===== Excerpted records =====

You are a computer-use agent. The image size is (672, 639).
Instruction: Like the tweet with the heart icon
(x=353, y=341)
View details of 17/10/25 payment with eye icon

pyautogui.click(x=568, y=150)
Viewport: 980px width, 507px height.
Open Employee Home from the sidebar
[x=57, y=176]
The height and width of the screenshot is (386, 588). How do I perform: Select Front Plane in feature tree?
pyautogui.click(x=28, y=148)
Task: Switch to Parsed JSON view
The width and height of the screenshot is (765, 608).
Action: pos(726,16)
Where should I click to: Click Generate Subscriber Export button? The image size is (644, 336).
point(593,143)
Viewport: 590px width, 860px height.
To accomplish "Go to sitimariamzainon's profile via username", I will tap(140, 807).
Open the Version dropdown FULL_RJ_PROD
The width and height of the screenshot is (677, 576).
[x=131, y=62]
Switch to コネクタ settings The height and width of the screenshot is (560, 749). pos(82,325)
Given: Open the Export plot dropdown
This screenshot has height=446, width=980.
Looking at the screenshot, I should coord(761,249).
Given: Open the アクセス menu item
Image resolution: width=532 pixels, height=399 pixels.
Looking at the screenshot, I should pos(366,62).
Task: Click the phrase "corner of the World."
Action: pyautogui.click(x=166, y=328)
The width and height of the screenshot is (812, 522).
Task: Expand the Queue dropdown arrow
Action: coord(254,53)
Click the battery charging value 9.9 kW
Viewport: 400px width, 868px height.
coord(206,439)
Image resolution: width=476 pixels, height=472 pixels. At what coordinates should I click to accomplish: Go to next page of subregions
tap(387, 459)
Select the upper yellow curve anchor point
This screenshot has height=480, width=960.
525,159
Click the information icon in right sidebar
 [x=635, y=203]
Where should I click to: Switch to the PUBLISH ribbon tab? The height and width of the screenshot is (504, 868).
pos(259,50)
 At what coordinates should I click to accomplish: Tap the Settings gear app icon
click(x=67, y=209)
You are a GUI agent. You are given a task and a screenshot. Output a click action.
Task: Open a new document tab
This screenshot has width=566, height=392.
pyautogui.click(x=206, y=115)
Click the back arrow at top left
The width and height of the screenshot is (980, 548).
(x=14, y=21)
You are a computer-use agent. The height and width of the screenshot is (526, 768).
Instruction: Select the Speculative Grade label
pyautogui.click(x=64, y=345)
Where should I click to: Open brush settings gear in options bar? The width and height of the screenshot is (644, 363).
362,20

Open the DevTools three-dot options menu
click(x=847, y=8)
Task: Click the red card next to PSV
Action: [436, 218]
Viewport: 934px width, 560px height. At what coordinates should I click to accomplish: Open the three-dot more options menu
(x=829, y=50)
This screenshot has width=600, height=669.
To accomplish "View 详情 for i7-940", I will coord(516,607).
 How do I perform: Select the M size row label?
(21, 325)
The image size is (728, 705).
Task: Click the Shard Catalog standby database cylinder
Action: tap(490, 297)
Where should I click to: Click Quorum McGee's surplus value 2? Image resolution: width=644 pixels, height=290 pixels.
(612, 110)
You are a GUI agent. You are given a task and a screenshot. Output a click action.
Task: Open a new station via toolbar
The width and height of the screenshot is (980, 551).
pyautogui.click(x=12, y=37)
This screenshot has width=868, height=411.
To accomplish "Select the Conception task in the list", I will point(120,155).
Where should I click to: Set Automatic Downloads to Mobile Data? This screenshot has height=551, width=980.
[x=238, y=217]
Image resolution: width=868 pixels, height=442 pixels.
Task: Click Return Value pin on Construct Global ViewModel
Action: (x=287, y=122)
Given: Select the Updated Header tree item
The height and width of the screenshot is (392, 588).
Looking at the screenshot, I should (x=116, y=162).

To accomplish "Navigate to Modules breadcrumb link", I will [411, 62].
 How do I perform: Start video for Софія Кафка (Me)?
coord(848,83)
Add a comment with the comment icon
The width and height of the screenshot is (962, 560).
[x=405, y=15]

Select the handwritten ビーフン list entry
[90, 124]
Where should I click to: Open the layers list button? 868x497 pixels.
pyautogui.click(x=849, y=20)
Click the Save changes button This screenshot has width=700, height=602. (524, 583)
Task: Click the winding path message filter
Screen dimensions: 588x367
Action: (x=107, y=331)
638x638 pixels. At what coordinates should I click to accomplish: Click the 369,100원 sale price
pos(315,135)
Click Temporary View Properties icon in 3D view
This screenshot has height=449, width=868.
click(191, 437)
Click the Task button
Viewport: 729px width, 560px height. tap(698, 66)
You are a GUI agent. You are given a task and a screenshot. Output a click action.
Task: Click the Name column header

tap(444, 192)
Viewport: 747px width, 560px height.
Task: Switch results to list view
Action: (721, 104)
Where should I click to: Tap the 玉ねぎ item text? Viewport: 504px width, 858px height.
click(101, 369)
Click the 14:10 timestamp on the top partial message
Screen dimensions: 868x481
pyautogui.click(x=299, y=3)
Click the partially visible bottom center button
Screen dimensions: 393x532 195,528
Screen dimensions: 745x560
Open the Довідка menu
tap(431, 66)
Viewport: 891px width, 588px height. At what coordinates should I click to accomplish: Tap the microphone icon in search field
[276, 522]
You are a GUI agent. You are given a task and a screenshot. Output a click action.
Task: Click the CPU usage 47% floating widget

=====

• _Work item_: Beginning at the line with "Instruction: Select the" and ending at the line with "Given: Select the Updated Header tree item", reproduce each line of the data above exactly, and add no other lines.

• _The answer_:
Instruction: Select the Speculative Grade label
pyautogui.click(x=64, y=345)
Where should I click to: Open brush settings gear in options bar? The width and height of the screenshot is (644, 363).
362,20

Open the DevTools three-dot options menu
click(x=847, y=8)
Task: Click the red card next to PSV
Action: [436, 218]
Viewport: 934px width, 560px height. At what coordinates should I click to accomplish: Open the three-dot more options menu
(x=829, y=50)
This screenshot has width=600, height=669.
To accomplish "View 详情 for i7-940", I will coord(516,607).
 How do I perform: Select the M size row label?
(21, 325)
The image size is (728, 705).
Task: Click the Shard Catalog standby database cylinder
Action: tap(490, 297)
Where should I click to: Click Quorum McGee's surplus value 2? Image resolution: width=644 pixels, height=290 pixels.
(612, 110)
You are a GUI agent. You are given a task and a screenshot. Output a click action.
Task: Open a new station via toolbar
The width and height of the screenshot is (980, 551).
pyautogui.click(x=12, y=37)
This screenshot has width=868, height=411.
To accomplish "Select the Conception task in the list", I will point(120,155).
Where should I click to: Set Automatic Downloads to Mobile Data? This screenshot has height=551, width=980.
[x=238, y=217]
Image resolution: width=868 pixels, height=442 pixels.
Task: Click Return Value pin on Construct Global ViewModel
Action: (x=287, y=122)
Given: Select the Updated Header tree item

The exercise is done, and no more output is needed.